"Pitch" in cudaMallocPitch()?

:huh: Could anybody help me on what the “Pitch” is and how to use it in cudaMallocPitch()? Yes, we do need memoryPointer, width and height. But, I vaguely get the “Pitch” part. Why don’t they simply use nrows and ncols? Any comment will be appreciated.

Pitch is the padded size of each “row” in the array.

If you have an array that has 12 float rows, CUDA runs faster if you pad the data to 16 floats:

[ X X X X X X X X X X X X _ _ _ _ ]

The data is 12 floats wide, the padding is 4 floats, and the pitch is 16 floats. (Or 64 bytes, as cudaMallocPitch sees it.)

Thank you, kristleifur!

How do they calculate the padding? Should we assign the padding value in the kernel parameter? Is it also something to do with the following in the 2.0 Programming Guide (p.61)?

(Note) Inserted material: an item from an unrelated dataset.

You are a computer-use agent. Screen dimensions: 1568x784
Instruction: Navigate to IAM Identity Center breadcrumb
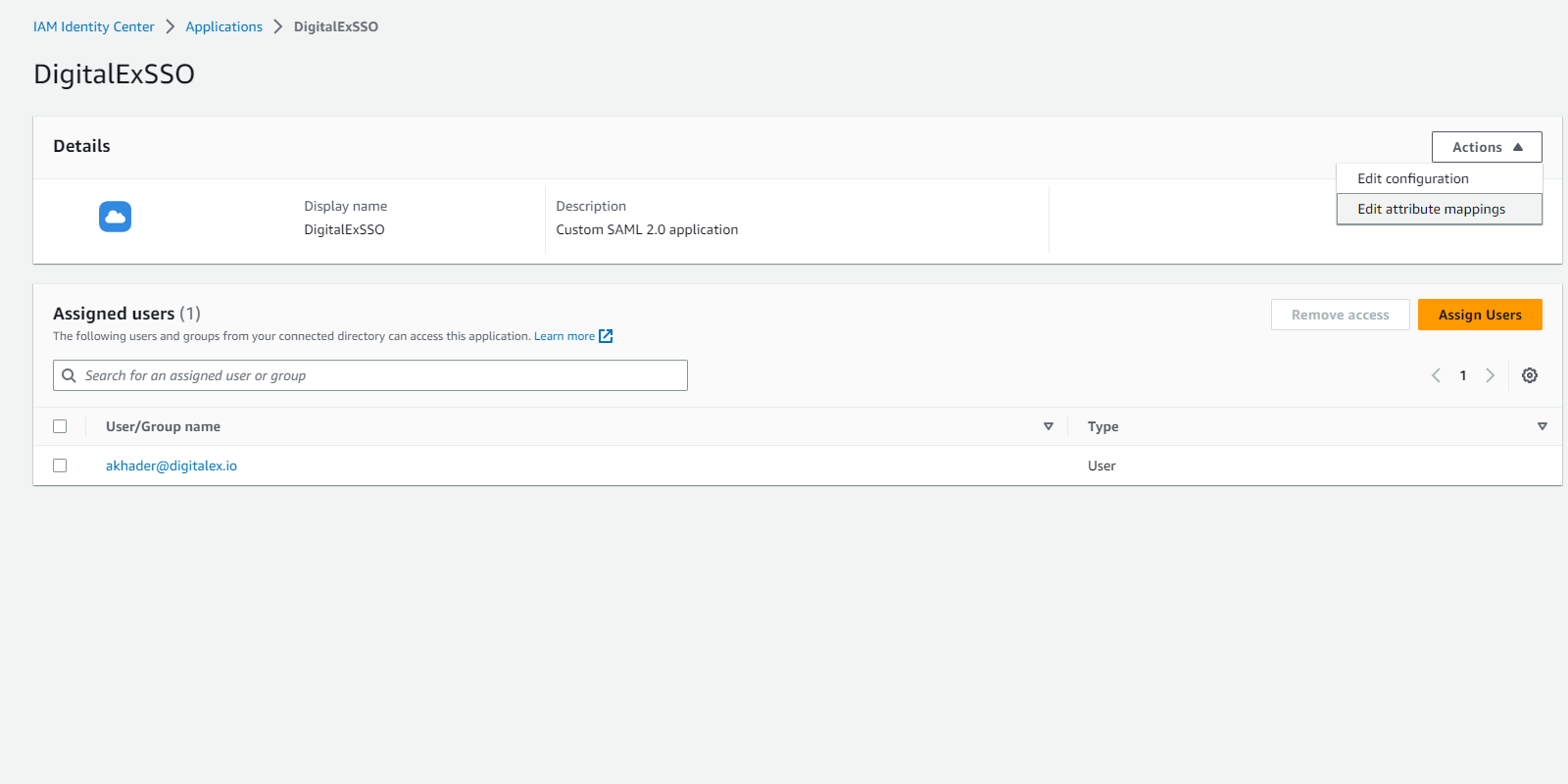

"[i]Second, global memory bandwidth is used most efficiently when the simultaneous

memory accesses by threads in a half-warp (during the execution of a single read or

write instruction) can be coalesced into a single memory transaction. The size of a

memory transaction can be either 32 bytes (for compute capability 1.2 and higher

only), 64 bytes, or 128 bytes.[/i]"

I think it has exactly to do with the Programming Guide section you found! It’s calculated so it aligns up to 32 or 64 or 128 bytes. Usually 64 bytes. Almost always 64 bytes, in my code.

And yes, the kernel must know the pitch. It’s usually easier to work with the “aligned” pitch numbers, so you can index faster into the array anyway.